The objective of establishing the nomenclature for the levels of abstraction and sizes is to speed up the conversation about the system. This provides the vocabulary for a team to talk about the system.

Why should you care about structure? What is the meaning of these structural elements? The function and the class are basic abstractions, and they extend the capabilities of the language and its fundamental libraries. The class is an abstract data type that extends the language. Components, modules, and subsystems group related functionality in the problem domain. These elements enable the team to quickly talk about these without getting into the details of their implementation as they are composing parts and building new functionality.

Revision Control

When building software some of the paths that you and your team go down on will be in error. You will have to backtrack and restart work from a known good state. This is where a revision control system comes to your rescue. In a nutshell: the revision control system allows you—the individual developer—to carry out experiments, recover from mistakes, and—for your team—to share the work with your collaborators: allows you to co-create.

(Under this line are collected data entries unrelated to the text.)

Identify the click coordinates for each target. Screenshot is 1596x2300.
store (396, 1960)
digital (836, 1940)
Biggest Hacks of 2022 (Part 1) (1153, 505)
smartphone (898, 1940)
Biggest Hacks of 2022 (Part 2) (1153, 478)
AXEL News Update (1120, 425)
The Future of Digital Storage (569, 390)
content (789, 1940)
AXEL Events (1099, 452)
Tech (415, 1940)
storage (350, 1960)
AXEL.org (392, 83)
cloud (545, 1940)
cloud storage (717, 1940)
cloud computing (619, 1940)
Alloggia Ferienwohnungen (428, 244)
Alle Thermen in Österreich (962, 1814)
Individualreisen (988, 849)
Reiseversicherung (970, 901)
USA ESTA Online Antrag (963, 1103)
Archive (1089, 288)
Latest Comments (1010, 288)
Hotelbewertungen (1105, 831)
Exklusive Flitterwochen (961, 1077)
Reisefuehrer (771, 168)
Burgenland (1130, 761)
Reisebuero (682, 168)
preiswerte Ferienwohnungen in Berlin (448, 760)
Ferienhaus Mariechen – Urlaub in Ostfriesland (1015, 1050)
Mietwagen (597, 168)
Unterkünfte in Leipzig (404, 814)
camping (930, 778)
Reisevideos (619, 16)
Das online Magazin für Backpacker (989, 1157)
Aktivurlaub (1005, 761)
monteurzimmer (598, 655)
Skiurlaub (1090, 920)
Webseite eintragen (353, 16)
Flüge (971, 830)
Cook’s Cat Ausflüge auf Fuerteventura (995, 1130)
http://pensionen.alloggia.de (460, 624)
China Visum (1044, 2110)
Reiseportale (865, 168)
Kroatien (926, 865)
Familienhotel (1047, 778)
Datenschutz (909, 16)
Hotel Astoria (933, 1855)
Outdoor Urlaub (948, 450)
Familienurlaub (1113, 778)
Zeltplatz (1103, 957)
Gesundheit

In order to benefit from revision control, you have to make your thinking explicit, and use the revision control system to record your decisions. For example: you just received a defect report that states that the shipping charges are not computed correctly. Next you create a branch, figure out what the problem is, implement the fix, verify that it all works, then merge your branch into the main code line. If your fix fails, then you can restart your work from the point where you started from.

Similarly, create a branch for any new work you are doing on the system. Working in the branch creates a moment of calm and stability while you implement the new feature. The time you work in the branch should be short (a few hours to a couple days at most). Any longer than that and the moment becomes a frozen epoch, and you face a mountain of changes as you try to bring your new feature into a system that has evolved while you were not looking.

Issue Management

Issue management is one of the dark knights of software development. It is powerful, but often avoided by developers and their teams. Sometimes, it can feel like a lot of work. Issue management describes a group of related activities.

Define the work. Issue management is an expression that refers to the management of defects, tasks, features, or any other items of work that are collectively known as issues or work items. Think of an issue as a unit of work. Start by writing down what the work is; this becomes an “issue.” The issue needs to have at least two parts: a name, and a description. Find a good name that helps you quickly recall what this work is when you see the issue name in the list. Once you named the issue, next describe it in sufficient detail that you can recall what that work is even a week or two later. Now that you defined the issue, you can start managing it.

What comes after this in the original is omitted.